WHAT YOU SHOULD KNOW

Read below to discover what can happen if you attempt to “do it yourself”

The Cellphone Stream

What you should think about when planning to use a cellphone to live stream a private wedding event.

Is a cellphone going to be the quality and reliability you want?

Will the cell service at the location be reliable at the critical time of “I-Do”?

Who will hold the phone?

Does the person holding the phone know how to capture the event and connect to the remote guests?

Will the cellphone have enough battery power to capture the entire event?

Is the video from the cellphone going to be viewable after the event and saved?

Will the tiny microphone on the cellphone be able to pick up loud and clear audio?

Will the cellphone overheat in the hot sun and shutdown?

What platform will the cellphone connect to for the remote guests to see and hear the event?

Will the platform you are connecting to pause or remove audio when a copyright issue is detected with music is playing in the background?

What Can Happen Without A Professional

You are the company’s communication manager and the day you have been planning for the Q3 rally event is here. Your CEO wanted live video for the event to share her big news, and the IT help desk team said “sure, we can do video“.
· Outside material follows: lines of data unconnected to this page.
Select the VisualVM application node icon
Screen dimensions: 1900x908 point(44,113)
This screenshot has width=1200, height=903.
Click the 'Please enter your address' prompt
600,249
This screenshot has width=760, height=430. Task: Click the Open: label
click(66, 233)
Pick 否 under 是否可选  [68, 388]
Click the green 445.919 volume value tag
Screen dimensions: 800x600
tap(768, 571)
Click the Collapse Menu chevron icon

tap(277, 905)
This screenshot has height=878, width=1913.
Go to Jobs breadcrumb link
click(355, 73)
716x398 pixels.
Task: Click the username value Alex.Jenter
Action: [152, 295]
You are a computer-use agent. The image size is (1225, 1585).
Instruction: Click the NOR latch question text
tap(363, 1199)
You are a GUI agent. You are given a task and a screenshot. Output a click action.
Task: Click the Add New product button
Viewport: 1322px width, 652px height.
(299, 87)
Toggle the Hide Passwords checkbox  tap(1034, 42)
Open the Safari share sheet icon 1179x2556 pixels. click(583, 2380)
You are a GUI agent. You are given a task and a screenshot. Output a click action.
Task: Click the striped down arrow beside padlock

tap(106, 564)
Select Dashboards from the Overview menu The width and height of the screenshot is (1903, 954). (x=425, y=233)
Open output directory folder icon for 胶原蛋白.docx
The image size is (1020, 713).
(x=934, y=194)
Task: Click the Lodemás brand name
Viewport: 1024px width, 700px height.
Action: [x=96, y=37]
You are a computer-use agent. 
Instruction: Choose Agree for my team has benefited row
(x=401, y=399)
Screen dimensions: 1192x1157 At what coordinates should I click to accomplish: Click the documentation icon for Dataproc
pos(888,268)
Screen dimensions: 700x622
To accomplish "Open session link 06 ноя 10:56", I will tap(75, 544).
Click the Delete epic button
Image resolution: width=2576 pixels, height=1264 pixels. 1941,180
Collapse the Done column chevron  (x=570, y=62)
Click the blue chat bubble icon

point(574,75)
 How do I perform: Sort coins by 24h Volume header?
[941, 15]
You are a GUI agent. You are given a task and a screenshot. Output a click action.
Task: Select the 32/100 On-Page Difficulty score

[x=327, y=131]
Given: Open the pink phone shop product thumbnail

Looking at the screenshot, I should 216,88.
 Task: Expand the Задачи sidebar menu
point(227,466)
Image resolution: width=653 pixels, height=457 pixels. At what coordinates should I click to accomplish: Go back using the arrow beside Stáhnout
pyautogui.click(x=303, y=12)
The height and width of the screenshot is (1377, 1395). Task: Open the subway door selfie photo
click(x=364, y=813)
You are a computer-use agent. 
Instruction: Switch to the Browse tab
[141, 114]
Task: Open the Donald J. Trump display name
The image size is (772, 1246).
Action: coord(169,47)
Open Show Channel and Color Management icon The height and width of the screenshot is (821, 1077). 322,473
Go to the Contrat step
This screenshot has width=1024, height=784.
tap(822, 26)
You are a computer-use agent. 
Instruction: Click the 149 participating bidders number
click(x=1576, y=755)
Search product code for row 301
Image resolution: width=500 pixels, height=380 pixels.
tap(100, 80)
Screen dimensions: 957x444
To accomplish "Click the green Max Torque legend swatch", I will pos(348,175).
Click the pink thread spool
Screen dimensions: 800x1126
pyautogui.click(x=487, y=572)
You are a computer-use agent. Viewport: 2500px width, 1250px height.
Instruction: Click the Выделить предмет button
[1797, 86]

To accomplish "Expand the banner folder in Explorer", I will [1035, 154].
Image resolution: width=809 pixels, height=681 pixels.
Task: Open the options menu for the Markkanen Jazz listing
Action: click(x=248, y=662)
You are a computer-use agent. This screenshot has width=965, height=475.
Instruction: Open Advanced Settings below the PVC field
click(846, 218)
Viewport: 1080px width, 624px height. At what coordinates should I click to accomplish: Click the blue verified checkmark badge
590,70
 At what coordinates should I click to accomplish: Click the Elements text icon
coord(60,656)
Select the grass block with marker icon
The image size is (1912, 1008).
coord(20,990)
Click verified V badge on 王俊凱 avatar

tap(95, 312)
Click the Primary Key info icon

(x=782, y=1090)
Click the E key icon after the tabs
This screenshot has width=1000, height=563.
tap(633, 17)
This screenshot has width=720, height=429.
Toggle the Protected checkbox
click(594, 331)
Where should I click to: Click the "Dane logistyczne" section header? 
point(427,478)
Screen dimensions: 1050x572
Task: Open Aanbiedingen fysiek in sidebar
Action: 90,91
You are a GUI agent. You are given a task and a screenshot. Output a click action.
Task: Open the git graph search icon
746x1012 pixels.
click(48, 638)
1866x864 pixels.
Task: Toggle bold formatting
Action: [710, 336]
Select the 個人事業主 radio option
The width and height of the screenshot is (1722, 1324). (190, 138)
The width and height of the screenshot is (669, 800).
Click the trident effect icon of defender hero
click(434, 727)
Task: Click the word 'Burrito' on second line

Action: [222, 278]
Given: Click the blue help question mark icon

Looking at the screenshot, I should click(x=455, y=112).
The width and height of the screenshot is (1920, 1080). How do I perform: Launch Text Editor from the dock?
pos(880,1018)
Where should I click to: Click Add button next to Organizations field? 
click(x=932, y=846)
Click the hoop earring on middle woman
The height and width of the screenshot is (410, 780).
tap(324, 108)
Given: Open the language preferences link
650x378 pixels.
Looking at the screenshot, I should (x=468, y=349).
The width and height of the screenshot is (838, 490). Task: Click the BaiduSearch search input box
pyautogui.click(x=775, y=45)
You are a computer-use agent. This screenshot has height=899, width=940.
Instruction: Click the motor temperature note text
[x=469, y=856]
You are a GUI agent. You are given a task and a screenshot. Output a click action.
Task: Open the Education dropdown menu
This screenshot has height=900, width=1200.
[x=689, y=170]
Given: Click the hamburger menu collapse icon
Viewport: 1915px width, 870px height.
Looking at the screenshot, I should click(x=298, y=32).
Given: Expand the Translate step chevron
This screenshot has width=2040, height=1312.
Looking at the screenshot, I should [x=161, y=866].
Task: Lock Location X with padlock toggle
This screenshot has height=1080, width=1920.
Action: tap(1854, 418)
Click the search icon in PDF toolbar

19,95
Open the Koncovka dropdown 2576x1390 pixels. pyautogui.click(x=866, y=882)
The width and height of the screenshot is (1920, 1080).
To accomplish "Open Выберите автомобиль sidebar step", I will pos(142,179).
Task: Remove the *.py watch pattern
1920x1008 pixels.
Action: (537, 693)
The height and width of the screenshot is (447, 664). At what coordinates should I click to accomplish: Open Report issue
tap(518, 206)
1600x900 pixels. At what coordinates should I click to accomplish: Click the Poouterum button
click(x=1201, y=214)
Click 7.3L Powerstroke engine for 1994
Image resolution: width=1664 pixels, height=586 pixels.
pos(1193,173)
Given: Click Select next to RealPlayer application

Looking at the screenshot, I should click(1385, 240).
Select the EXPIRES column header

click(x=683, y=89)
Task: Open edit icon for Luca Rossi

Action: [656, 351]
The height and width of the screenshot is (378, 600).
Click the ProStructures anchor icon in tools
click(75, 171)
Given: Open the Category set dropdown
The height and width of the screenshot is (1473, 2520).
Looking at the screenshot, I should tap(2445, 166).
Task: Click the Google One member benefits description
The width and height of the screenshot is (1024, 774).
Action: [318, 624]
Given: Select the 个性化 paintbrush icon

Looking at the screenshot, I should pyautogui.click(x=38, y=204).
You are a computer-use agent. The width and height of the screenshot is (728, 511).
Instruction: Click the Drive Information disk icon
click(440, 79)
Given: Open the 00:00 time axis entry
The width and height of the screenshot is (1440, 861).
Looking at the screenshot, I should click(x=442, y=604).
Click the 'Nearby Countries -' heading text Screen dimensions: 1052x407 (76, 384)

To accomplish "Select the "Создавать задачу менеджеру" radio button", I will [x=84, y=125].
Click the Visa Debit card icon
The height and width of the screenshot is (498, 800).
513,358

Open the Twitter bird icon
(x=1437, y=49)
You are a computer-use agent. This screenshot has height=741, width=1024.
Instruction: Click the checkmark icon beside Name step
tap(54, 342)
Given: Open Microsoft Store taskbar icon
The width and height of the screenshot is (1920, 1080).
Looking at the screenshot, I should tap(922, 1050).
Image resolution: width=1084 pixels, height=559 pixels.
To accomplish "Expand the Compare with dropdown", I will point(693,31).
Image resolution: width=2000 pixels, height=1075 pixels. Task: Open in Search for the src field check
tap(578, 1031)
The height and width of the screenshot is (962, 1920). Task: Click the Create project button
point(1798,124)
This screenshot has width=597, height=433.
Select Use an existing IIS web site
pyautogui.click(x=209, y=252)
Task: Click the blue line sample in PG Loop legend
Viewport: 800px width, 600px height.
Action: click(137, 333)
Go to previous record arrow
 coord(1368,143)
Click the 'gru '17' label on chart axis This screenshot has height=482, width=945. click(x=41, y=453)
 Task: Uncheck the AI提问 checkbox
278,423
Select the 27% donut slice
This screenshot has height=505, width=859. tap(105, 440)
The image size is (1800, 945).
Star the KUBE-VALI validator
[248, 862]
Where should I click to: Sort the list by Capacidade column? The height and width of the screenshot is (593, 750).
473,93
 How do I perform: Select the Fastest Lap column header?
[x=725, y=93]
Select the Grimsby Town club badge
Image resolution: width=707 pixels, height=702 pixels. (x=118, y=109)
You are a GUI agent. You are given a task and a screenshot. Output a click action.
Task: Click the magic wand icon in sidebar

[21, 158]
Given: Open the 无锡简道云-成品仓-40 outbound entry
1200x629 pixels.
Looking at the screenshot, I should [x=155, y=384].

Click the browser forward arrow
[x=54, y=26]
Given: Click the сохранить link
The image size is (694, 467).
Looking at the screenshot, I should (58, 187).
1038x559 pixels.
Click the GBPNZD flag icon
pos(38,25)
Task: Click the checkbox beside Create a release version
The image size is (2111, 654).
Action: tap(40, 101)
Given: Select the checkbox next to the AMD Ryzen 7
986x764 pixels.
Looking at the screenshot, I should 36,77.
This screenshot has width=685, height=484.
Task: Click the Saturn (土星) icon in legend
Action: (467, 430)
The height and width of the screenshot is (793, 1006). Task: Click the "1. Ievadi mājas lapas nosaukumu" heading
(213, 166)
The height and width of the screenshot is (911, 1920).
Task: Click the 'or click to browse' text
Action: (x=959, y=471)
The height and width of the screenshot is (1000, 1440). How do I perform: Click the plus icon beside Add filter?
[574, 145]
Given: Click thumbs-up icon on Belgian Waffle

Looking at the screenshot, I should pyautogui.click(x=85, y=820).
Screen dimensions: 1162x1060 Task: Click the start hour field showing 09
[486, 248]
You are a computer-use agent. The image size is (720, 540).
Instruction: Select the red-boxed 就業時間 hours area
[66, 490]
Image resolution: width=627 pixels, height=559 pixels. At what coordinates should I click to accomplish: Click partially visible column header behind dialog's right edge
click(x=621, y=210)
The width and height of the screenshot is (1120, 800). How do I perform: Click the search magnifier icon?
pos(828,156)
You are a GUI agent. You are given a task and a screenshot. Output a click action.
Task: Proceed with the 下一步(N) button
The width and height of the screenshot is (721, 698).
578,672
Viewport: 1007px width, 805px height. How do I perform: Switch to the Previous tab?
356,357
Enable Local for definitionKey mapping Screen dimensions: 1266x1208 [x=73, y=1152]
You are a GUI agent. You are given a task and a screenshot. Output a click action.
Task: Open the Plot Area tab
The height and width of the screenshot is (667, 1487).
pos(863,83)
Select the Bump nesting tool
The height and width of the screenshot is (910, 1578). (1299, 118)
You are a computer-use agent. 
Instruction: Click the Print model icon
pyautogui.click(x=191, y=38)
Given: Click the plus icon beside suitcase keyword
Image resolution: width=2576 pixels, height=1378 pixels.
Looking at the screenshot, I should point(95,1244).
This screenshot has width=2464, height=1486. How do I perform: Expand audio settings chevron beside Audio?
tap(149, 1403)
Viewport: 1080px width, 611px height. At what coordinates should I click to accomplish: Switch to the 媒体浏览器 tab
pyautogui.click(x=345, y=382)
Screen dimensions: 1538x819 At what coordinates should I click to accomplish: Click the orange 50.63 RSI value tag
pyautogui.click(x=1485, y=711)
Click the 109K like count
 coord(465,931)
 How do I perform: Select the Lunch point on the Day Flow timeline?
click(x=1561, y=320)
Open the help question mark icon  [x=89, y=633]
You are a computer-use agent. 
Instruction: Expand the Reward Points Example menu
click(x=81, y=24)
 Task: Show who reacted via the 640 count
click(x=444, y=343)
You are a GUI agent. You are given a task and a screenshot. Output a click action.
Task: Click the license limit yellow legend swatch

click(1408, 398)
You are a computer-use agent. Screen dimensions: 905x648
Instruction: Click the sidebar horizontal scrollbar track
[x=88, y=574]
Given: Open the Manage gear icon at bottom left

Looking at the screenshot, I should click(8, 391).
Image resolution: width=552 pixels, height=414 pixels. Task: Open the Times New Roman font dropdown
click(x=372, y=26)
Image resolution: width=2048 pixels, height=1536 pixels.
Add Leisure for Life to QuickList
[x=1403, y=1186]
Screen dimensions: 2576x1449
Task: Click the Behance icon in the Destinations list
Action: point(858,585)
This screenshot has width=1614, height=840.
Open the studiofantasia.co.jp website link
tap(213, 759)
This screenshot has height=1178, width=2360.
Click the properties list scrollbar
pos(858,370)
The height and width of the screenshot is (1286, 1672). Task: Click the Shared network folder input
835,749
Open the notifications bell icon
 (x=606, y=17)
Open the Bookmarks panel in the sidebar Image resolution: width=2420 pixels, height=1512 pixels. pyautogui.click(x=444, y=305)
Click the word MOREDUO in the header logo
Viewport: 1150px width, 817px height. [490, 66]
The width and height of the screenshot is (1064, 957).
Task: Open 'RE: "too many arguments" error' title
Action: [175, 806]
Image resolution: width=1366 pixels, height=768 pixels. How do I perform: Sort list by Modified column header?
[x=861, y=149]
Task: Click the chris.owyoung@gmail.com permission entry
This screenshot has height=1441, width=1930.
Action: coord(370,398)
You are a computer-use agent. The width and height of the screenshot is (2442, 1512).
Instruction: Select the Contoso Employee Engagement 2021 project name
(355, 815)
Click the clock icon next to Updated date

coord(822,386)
One minute to start, the IT team gives you a thumbs-up as they plug in the webcam, point it at the podium and hit the start meeting button on your company’s meeting platform. The CEO starts off on her presentation.

Thirty seconds into the event, you start getting text messages from remote coworkers…

“Hey, we can’t hear the CEO talking.”
“Is she sharing the deck on the meeting?”
“FYI, the video is very choppy and blurry.”
“We can’t hear anything, I think you are muted.”
“The video keeps cutting out.”

You run over and show the IT team the text messages, they tell you “everything should be working fine”. The IT team starts to click through the settings in the meeting platform trying to figure out what’s happening with audio and video.

Five minutes into the event, your CEO is running her presentation, focused on sharing her big news. You tell her to stop because the remote attendees are not able to hear or see her.

You and the IT team try for 8 stressful minutes and were not able to resolve, so you are forced to cancel. Now you have one very unhappy CEO, 83 employees in the room and 154 remote employees logged in not knowing what just happened, or how Q3 is going.

After the rally, the CEO tells you to hire a professional for live streaming the next rally event.